I recently learned about the axioms of Zermelo–Fraenkel and I am trying to understand how those axioms avoid paradoxes such Russell's paradox. Recall that the "set" from Russell's paradox is:
$$R=\{x:x\notin x\}$$
Which led to the obvious contradiction $R\in R\iff R\notin R$.
I think that I understand it, my interpretation is:
Under $\mathsf{ZF}$ axiomatic system, the only way we can construct such a 'set' is from existing sets. So, using the axiom of separation we must have some set $B$ such that:
$$R=\{x\in B:x\notin x\}$$
Moreover, by the axiom of regularity it's not hard to prove that every set $A$ is not an element of itself, That is, $A\notin A$. Therefore, the formula $\varphi(x):=[x\notin x]$ is always true.
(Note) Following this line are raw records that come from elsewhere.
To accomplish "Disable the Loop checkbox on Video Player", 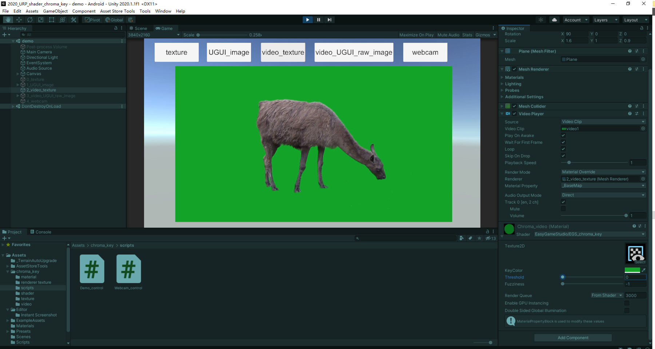I will coord(563,149).
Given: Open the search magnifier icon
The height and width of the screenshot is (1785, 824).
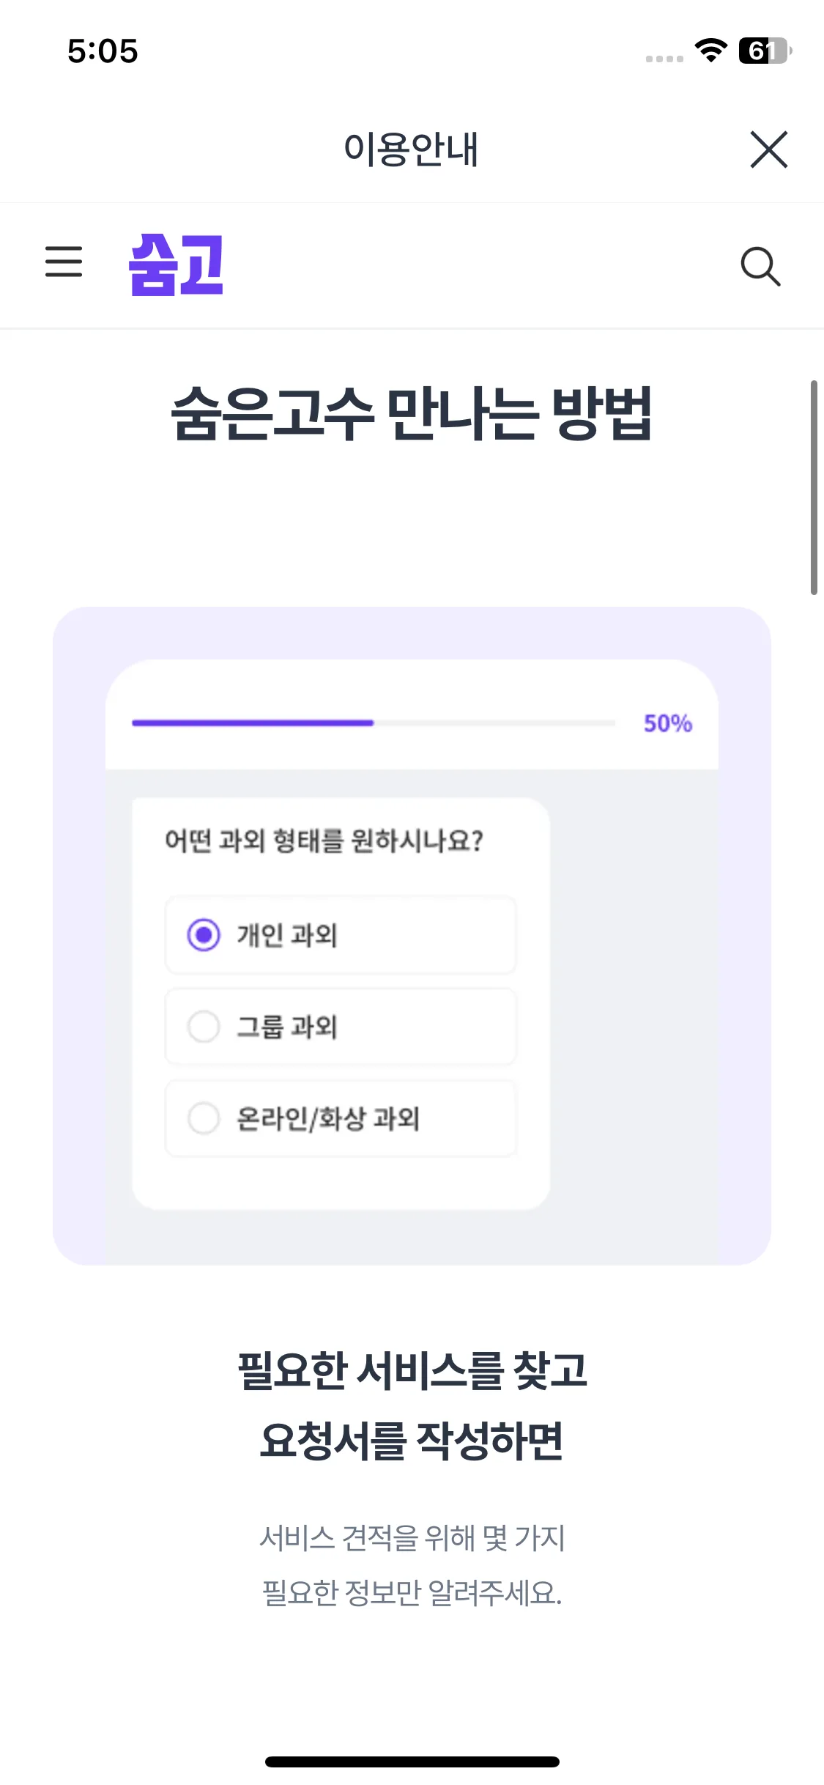Looking at the screenshot, I should coord(760,266).
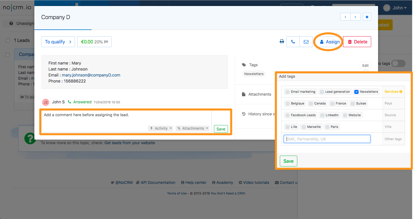Save the selected tags in Add tags

[x=288, y=161]
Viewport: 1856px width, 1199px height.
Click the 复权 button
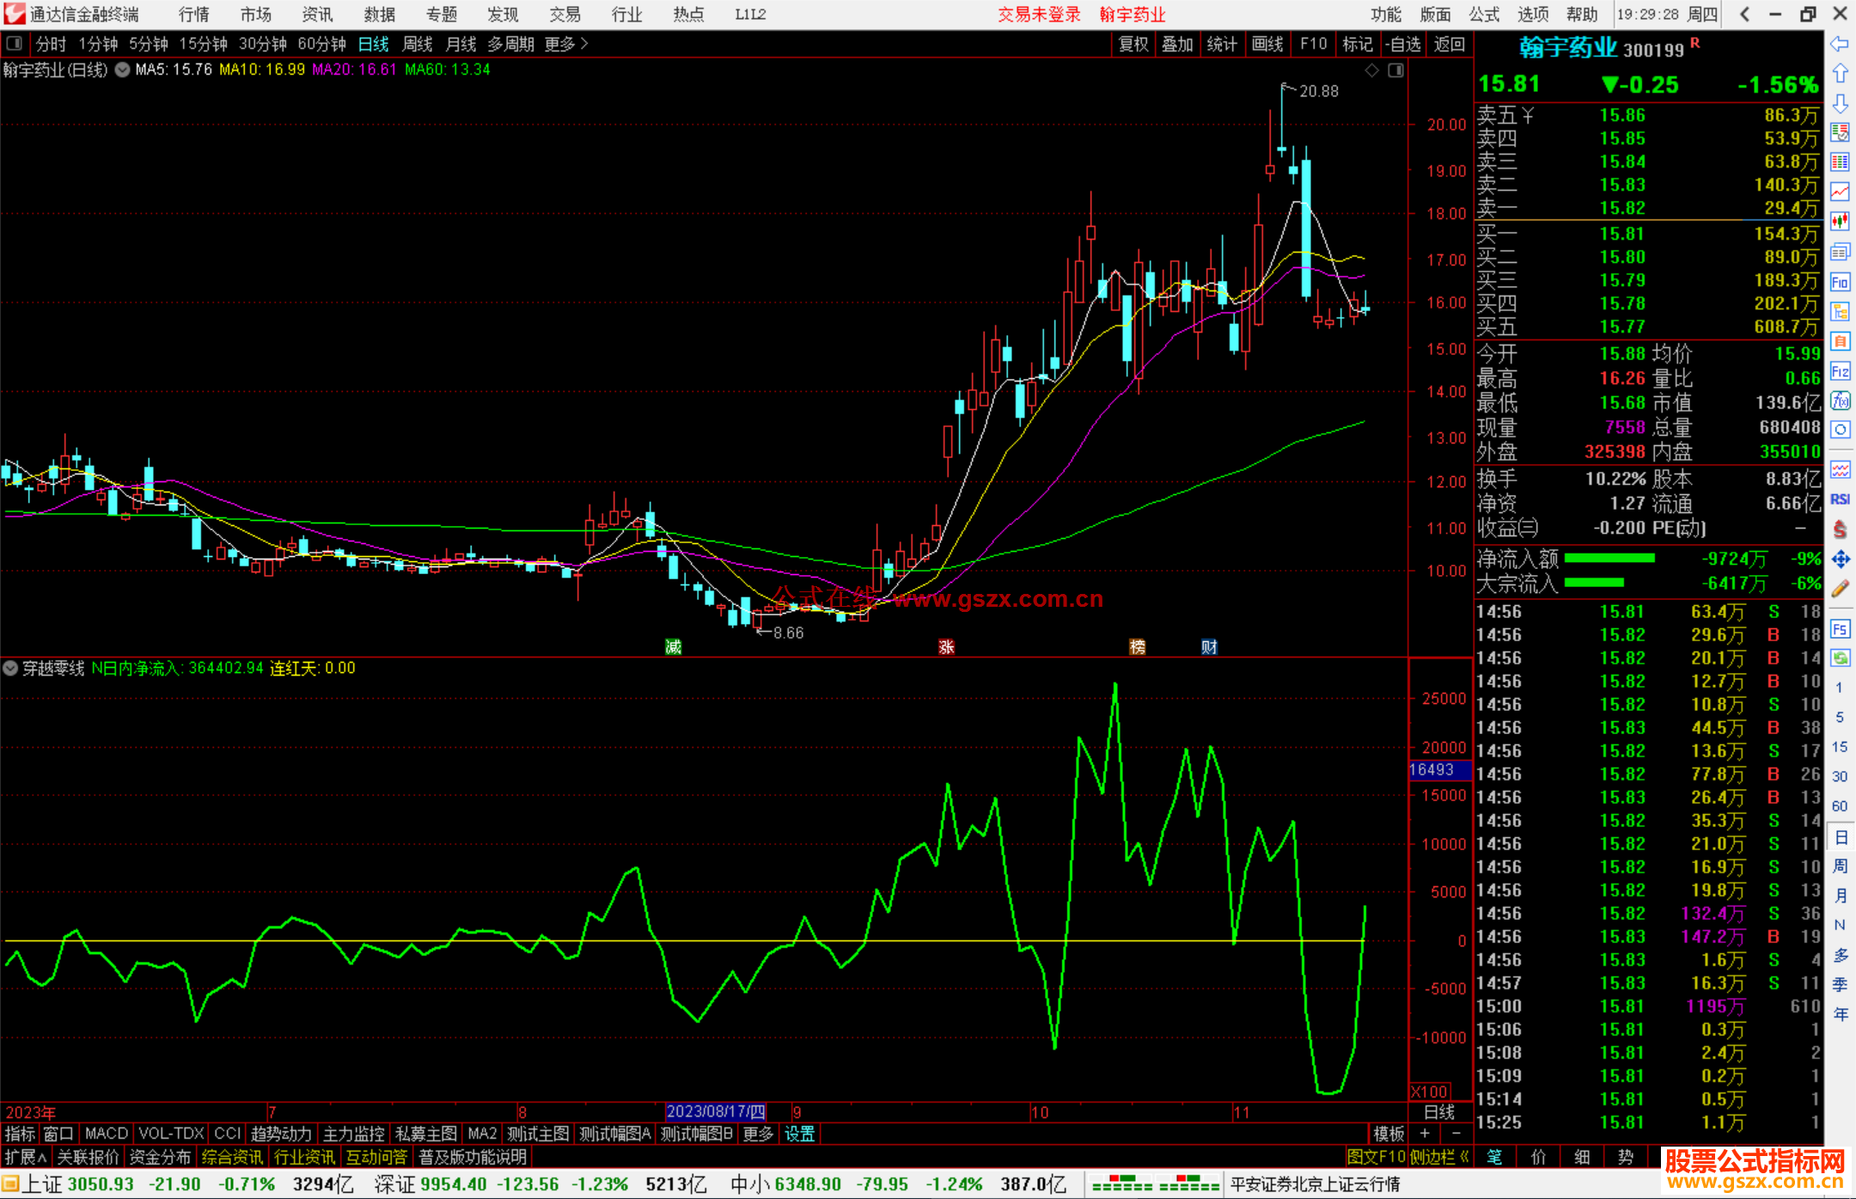pos(1133,44)
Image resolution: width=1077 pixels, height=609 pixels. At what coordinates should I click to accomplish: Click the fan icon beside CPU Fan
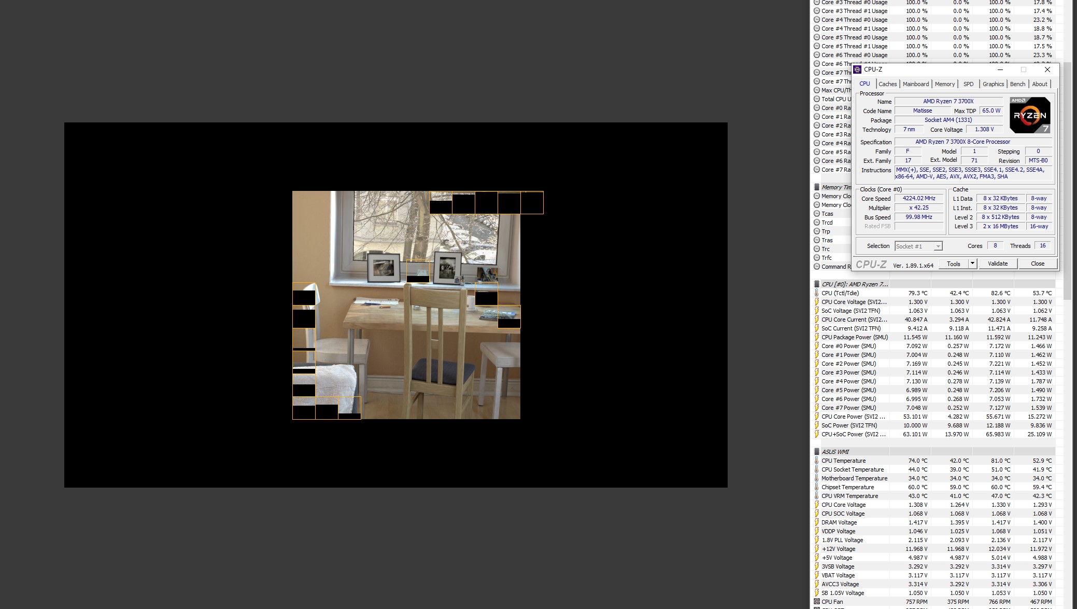[x=817, y=602]
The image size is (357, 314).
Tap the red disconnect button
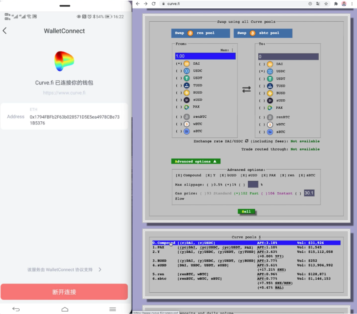click(64, 292)
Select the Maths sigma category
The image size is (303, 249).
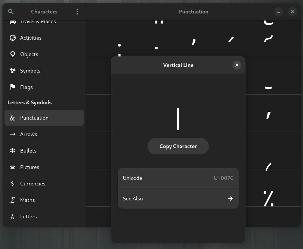coord(44,200)
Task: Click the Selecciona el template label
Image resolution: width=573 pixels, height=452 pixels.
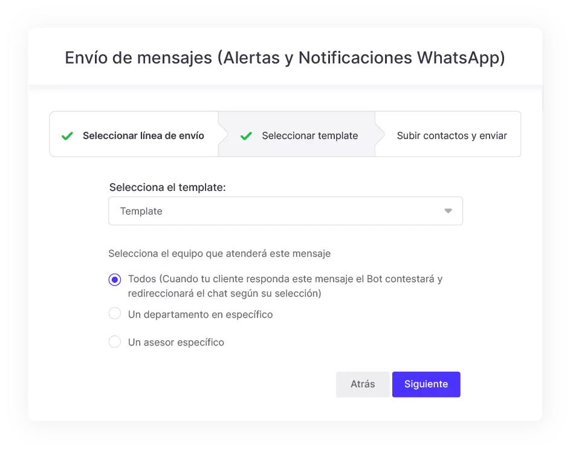Action: [167, 187]
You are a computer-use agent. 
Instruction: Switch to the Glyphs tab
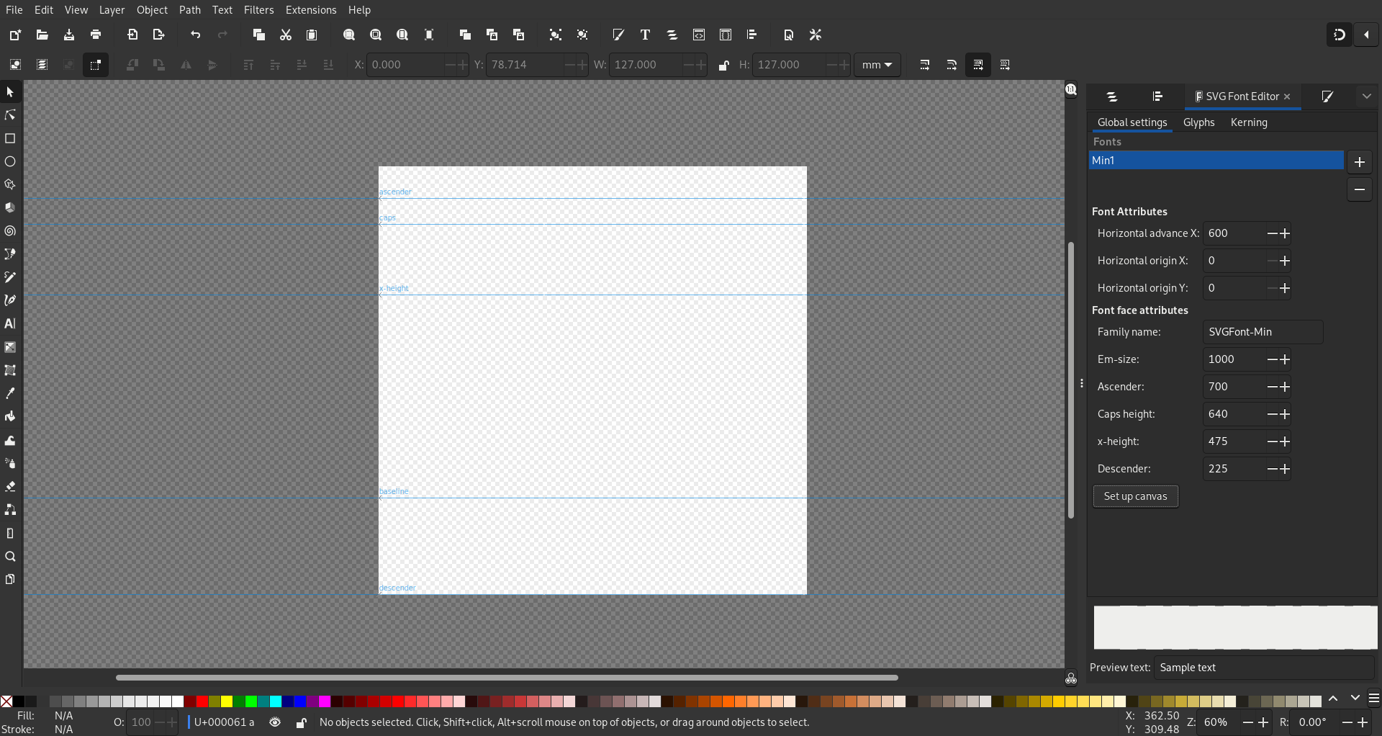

Therefore:
$$R=\{x\in B:\overbrace{x\notin x}^{\text{always true}}\}=B$$
So no new set was created and no contradiction has been occurred.
Is my interpretation valid? Is that how $\mathsf{ZF}$ axioms 'avoid' such axioms?
Feedbacks will be appreciated!
Best Answer
Not quite; you must still consider why the original contradiction $R \in R \iff R \not \in R$ no longer applies. That is because once you limit to $B$, you can no longer conclude $R \in R \iff R \not \in R$ anymore; you can only conclude that under the additional assumption that $R \in B$. So the conclusion is simply that $R \not \in B$, and there is no contradiction.
Note that this holds even if you remove the axiom of regularity.